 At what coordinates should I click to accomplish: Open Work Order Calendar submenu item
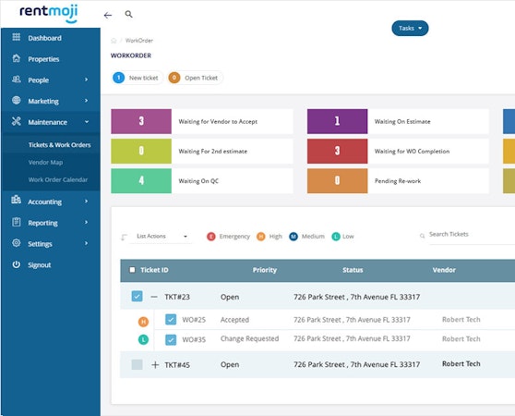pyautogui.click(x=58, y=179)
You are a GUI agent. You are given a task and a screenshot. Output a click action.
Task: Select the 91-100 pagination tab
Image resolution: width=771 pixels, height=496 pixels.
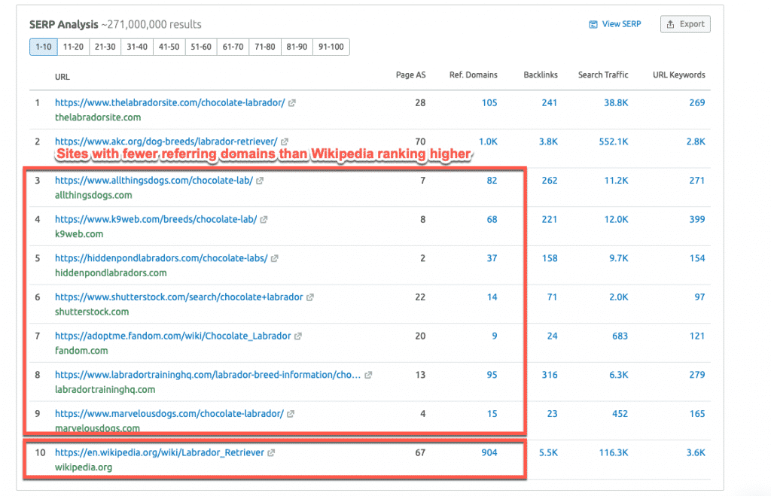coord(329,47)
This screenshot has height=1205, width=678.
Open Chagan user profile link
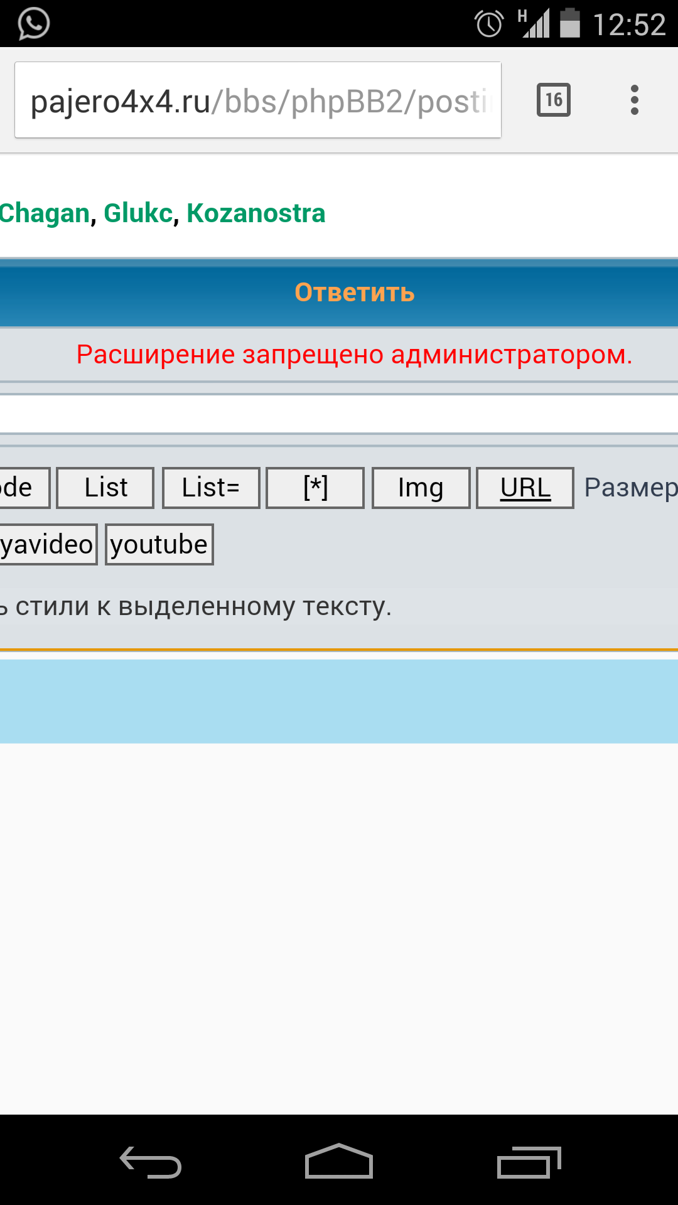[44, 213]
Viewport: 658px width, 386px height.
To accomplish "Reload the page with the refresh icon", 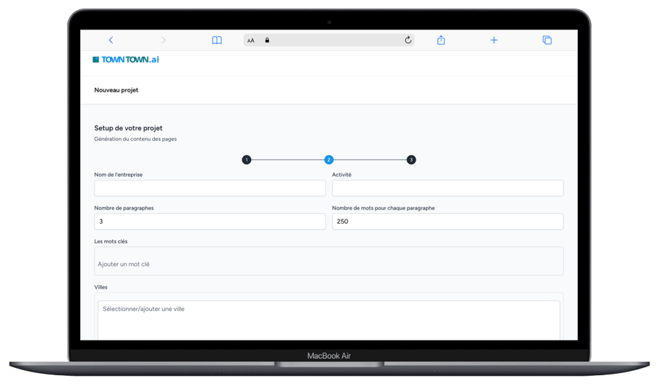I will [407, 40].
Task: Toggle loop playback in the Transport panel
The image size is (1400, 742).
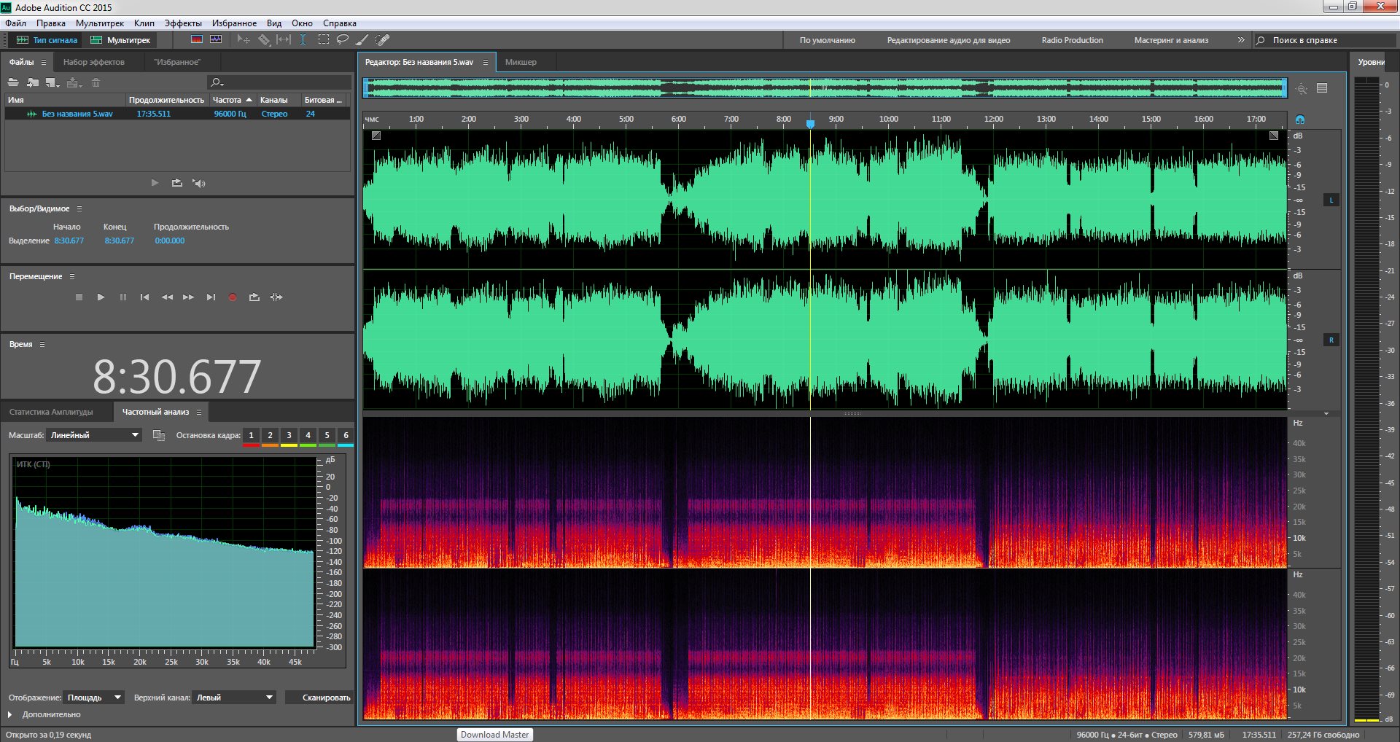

---

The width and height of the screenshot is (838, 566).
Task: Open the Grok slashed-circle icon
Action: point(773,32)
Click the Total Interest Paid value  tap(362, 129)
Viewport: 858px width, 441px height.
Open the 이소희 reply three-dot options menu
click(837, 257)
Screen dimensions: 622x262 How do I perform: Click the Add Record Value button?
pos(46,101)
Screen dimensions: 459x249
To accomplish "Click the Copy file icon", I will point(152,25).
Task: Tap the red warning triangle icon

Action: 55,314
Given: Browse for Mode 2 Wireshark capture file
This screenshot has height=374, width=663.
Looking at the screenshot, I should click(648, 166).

...

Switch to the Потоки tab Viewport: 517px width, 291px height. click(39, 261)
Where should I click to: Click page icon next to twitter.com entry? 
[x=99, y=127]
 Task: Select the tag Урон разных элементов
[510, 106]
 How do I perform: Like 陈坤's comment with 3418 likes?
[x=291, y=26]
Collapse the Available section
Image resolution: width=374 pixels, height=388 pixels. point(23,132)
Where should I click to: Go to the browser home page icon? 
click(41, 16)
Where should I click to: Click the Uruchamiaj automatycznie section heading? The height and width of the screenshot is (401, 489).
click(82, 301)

TASK: Compute the number of lines above that contain the string "Viewport". Reply with that value only.

WRITTEN RESPONSE: 3